どちらのモデルも、既存のモデルを上回る性能を示したそうです。しかも、わずか7Bから10Bのパラメータ数で、70Bのモデルを超えたとか。効率的に高性能なモデルが作れる、画期的な手法だと言えますね。

この論文の著者らは、作ったモデルをオープンソースで公開しています。今回は公開された2つのモデル、「EvoLLM-JP」「EvoVLM-JP」を触っていきます。


実際に触ってみた

今回は「EvoLLM-JP」「EvoVLM-JP」、そして比較対象としてgpt-4-turbo-0125を使ってみました。

まずは、日本語の文章に関する質問から。

質問:今日は晴れていて、とてもいい天気ですね。このような日は何をするのが良いでしょうか?

EvoLLM-JP: 
出かけて観光スポットを訪れる
公園や海岸に行って自然を満喫する
屋外スポーツやレクリエーションをする
家の掃除や洗濯をする
読書や絵を描くなどの静かな趣味を満喫する
友人や家族とバーベキューをする

gpt-4-turbo-preview: 
晴れの日には、屋外でアクティビティを楽しむのがおすすめです。
例えば以下のようなことが考えられます。

1. ピクニック:公園や自然の中で食事を楽しむ。友人や家族と一緒に行くのも良いでしょう。
2. ハイキングやウォーキング:近くの山や森、川沿いなどを散策するのは心身のリフレッシュになります。
3. スポーツ:テニスやサッカー、フリスビーなど、外で楽しめるスポーツに挑戦してみるのも面白いです。
4. 写真撮影:晴れた日の風景や街並みを写真に収めるのは楽しい趣味になります。
5. ガーデニング:家の庭やベランダで植物を育てるのに適した日和です。

一方、のんびりと過ごしたい場合は、家でゆっくり読書をしたり、映画を観たりするのもいいでしょう。
窓を開けて部屋に新鮮な空気を入れるのも気持ちが良いです。

どちらも質問に対する回答としては正しいものを返しています。情報量としてはgpt-4-turbo-0125が多く、人の会話っぽいですね。どちらの回答に好意を持つかは受け手の好みにもよりそうです。

今度は、画像に関する質問です。
下記の画像(引用元はこちら)を両モデルに見せて、質問をしてみました。

質問:この建物の特徴を教えてください。

EvoLLM-JP: 
この建物は、日本の伝統的な建築様式である和風建築の特徴を持っています。
その特徴としては、屋根が茅葺きであること、縁側があること、障子や襖が使用されていることなどが挙げられます。

gpt-4-vision: 
この建物は、伝統的な日本の家屋であり、茅葺きの屋根が特徴的です。
壁は黒く塗られており、周囲に美しい緑の庭があることから、自然と調和しているように見えます。
木造構造で、窓には紙を使用した障子がはめられていることが確認できます。

どちらも、日本らしい建物の情景をよく捉えていますね。


まとめ

SakanaAIから発表された進化的アルゴリズムをLLMに適用した論文の紹介、そして公開されているモデルを試してみました。
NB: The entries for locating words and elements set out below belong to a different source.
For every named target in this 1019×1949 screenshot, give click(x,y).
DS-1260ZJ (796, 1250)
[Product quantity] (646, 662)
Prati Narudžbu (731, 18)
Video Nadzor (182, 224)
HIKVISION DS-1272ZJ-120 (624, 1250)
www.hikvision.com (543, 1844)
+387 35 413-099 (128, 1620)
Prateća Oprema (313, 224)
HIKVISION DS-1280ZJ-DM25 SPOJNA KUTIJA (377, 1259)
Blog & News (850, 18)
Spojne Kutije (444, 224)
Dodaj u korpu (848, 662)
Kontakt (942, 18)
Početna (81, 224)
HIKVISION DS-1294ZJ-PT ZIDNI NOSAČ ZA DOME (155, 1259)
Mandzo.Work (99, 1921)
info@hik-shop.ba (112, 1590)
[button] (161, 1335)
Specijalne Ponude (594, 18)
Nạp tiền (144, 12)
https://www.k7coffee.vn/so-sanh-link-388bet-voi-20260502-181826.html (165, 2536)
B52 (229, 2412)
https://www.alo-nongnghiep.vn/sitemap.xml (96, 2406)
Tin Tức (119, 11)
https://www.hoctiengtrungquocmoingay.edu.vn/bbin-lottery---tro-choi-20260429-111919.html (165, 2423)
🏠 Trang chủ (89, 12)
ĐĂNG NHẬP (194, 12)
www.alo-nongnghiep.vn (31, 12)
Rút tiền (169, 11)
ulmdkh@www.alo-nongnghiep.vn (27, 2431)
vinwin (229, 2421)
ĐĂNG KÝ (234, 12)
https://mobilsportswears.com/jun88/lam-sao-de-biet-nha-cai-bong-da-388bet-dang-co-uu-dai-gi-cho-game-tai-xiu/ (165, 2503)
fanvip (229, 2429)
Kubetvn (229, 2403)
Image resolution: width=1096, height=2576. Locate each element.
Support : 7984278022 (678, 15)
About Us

比較実験では、日本語のタスクにおいて、EvoLLM-JPがgpt-4と同等の性能を見せてくれました。パラメータ数が少ないモデルにも関わらず、日本の文化的な理解まで見受けられたのは素晴らしい成果だと思います。日本発の技術が、世界のAI開発をリードしていく日も、そう遠くないのかもしれません。みなさんも、ぜひ公開されたモデルを使って、AIの可能性を感じてみてくださいね!